5 In discussing food uses of fish, the term “fish” refers to fish, crustaceans and molluscs, excluding aquatic mammals and aquatic plants.
6 FAO does not obtain data from countries on consumption. Thus, when the term “consumption” is used it refers to “apparent consumption” which is the equivalent of domestic fish production plus fish imports minus exports and non-food uses of fish.
7The accuracy of the Chinese figures for fish production and the utilization of fish for food and feed has been called into question by some scientists.
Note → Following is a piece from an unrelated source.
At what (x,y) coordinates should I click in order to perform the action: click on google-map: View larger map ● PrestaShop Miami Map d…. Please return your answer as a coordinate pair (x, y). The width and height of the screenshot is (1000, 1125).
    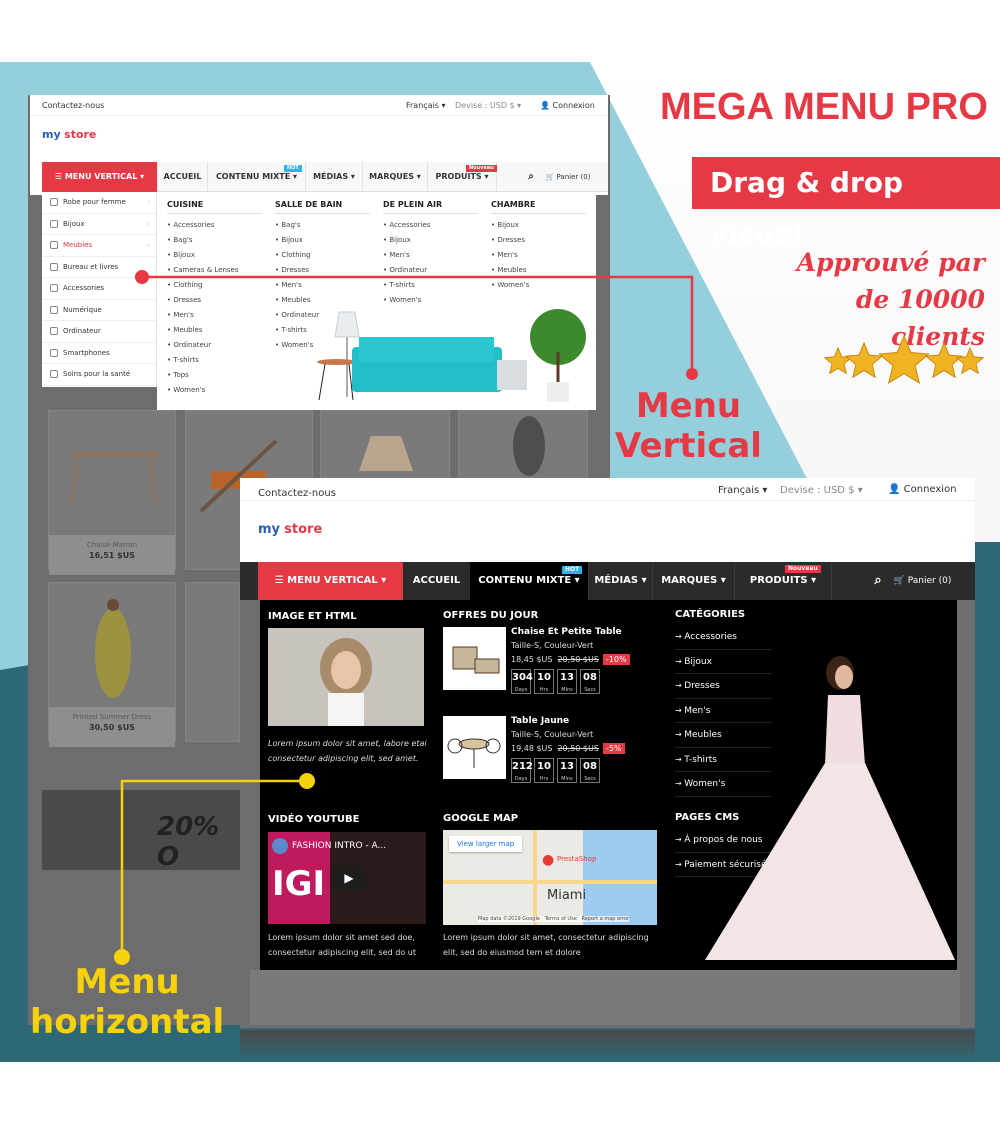
    Looking at the image, I should click on (550, 878).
FAO and China are examining this issue.
8 Stakeholder groups were key forces driving international efforts to set up the International Plan of Action for Reducing Incidental Catch of Seabirds in Longline Fisheries, the International Plan of Action for the Conservation and Management of Sharks, and the International Plan of Action for the Management of Fishing Capacity.
9 The preliminary long-term projections based on FAO Food Balance Sheets (FAO, 2002b) suggest similar results, with the rate of increase in per capita consumption declining and per capita consumption in North America, Europe and Oceania reaching between 24 and 33 kg by 2030.
10 The development of rights-based management systems to create and enhance incentives for sustainability does not equate to or preclude existing cultural, social and traditional arrangements in fishing communities. In fact, if well designed, rights-based management systems will reinforce and strengthen community arrangements while also strengthening rights for exploiting fisheries resources.